Énoncé du problème
Prolongez l'article sur les avantages sociaux liés à la ménopause en entreprise, en reprenant juste après sa dernière phrase.

Extrait fourni
•••
Nouveaux avantages sociaux

C’est pourquoi certaines entreprises désireuses d’attirer et de retenir le talent incluent dans leurs avantages sociaux des soins spécifiques à la ménopause, au même titre que les traitements de fertilité, les congés parentaux payés et les garderies.

Ces avantages incluent parfois un accès virtuel au petit millier de spécialistes certifiés aux États-Unis, introuvables dans certaines régions, et la prestation de traitements hormonaux souvent chers et exclus des régimes d’assurance.

Pour la filiale nord-américaine de la compagnie pharmaceutique Sanofi, l’ajout d’avantages liés à la ménopause était « une évidence », dit la vice-présidente aux ressources humaines Nathalie Grenache.

Si vous vous sentez soutenue durant tout votre cycle de vie, de la maternité à la ménopause, vous serez plus engagée. Je suis sûre que la nouvelle génération est plus exigeante sur ce point.

Nathalie Grenache, vice-présidente aux ressources humaines chez Sanofi Amérique du Nord

Selon les fournisseurs qui offrent du soutien à la ménopause en entreprise, ce service est très prisé. Peppy, une société de télésanté fondée en 2018 en Grande-Bretagne, offre ce service aux États-Unis depuis janvier et a signé des contrats avec eBay, Nvidia, Wiley et Capgemini. En octobre, Maven Clinic a lancé une application de télésanté sur la ménopause, qui met les employées en contact avec des spécialistes et des thérapeutes. L’application inclut des forums permettant la discussion et le partage des ressources. En neuf mois, plus de 150 entreprises se sont inscrites, dit Kate Ryder, PDG et fondatrice de Maven : « C’est le meilleur vendeur dans l’histoire de tous les produits Maven. »

 

PHOTO TIRÉE DU SITE DE MAVEN CLINIC

En neuf mois, 150 entreprises ont souscrit à un service permettant à leurs employées d’obtenir du soutien pour gérer leur ménopause, dit la présidente de Maven Clinic, Kate Ryder (ci-dessus).

Aux États-Unis, plus de 40 % des travailleuses ont au moins 45 ans, l’âge auquel les femmes passent généralement à la ménopause. Ce passage, qui marque la fin des années reproductives, se caractérise par une série de symptômes : insomnie, bouffées de chaleur, brouillard cérébral, etc. Les symptômes peuvent être débilitants parce qu’il existe peu d’options de traitement efficaces. Il y a très peu de recherches sur le pourquoi et le comment des modifications corporelles induites par la ménopause.

Casser le tabou

Malgré son coût élevé et son universalité chez les femmes, la ménopause est largement ignorée en milieu de travail. Selon un sondage réalisé en 2023 par Bank of America, 58 % des femmes ne se sentent pas à l’aise de parler de ménopause au travail ; cela leur semble trop personnel et elles craignent d’être jugées par leurs collègues.
•••
Données sources
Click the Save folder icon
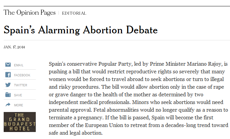This screenshot has width=230, height=139. coord(8,95)
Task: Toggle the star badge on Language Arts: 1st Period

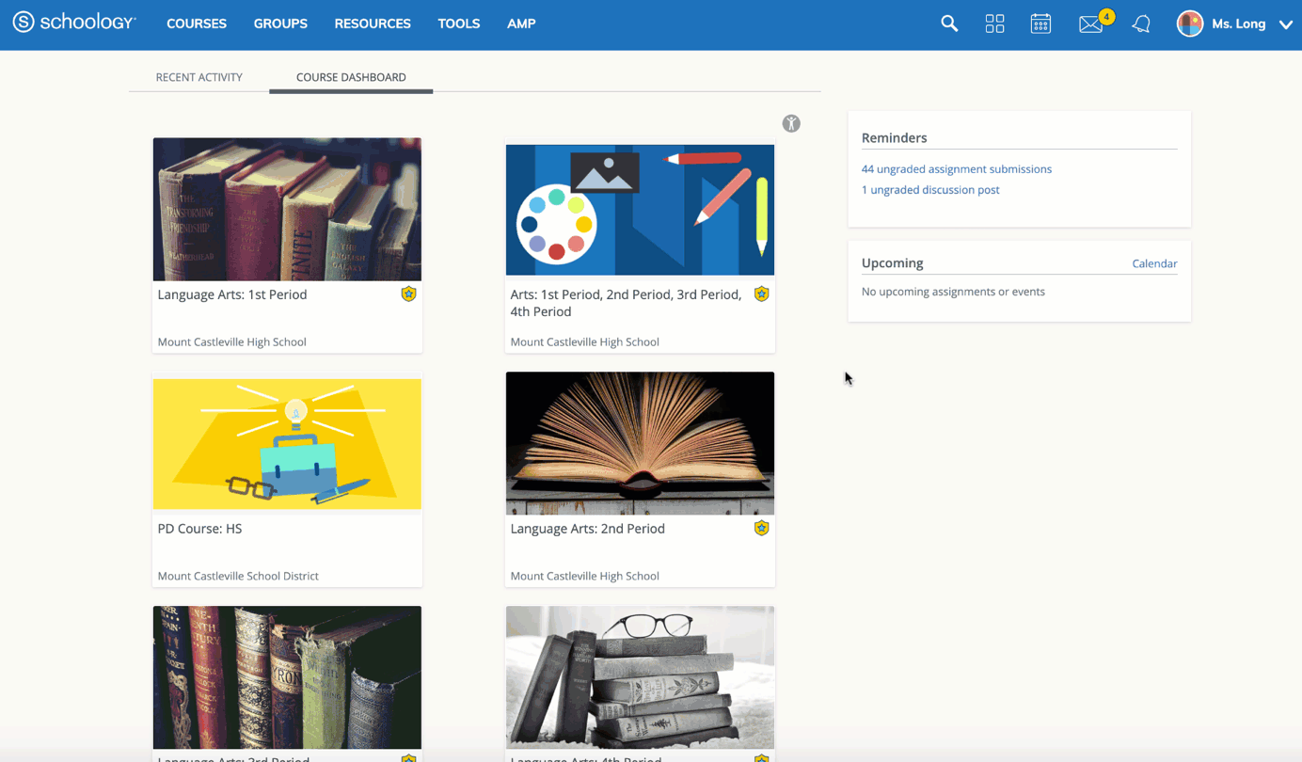Action: pos(408,294)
•••
Réponse attendue
Mais de plus en plus de femmes accèdent à des postes de direction, et la situation évolue, dit Max Landry, co-PDG de Peppy. « Les femmes qui seront ménopausées d’ici cinq à dix ans n’accepteront pas la situation comme l’a fait la génération de ma mère », dit-il.

Selon certains juristes, les lois existantes pourraient obliger les entreprises à prévoir des accommodations pour la ménopause pouvant aller au-delà de la prestation de soins de santé et inclure aussi la flexibilité des horaires ou des espaces pour se rafraîchir. Un exemple ? Une nouvelle loi américaine, la Pregnant Workers Fairness Act (loi sur l’équité pour les travailleuses enceintes) qui est entrée en vigueur en juin, dit Liz Morris, directrice adjointe du Center for WorkLife Law, un organisme de défense des droits et de recherche du University of California College of the Law. Cette loi oblige les employeurs à prévoir des aménagements pour les travailleuses enceintes, en convalescence post-partum ou souffrant de « problèmes médicaux connexes », ce qui, selon Liz Morris, pourrait inclure la fin de la fertilité.

Cet argument n’a pas encore été soumis à l’épreuve des tribunaux, mais de toute façon, les avantages accordés par les entreprises ne suffiront pas, dit Jennifer Weiss-Wolf, directrice générale du Birnbaum Women’s Leadership Center de la faculté de droit de l’Université de New York. Selon elle, il est nécessaire de poursuivre les recherches pour prévenir les symptômes et d’adopter des lois qui interdisent explicitement la discrimination.

Selon Mme Weiss-Wolf, les avantages accordés par les entreprises ne sont qu’un début.

Cet article a été publié dans The New York Times.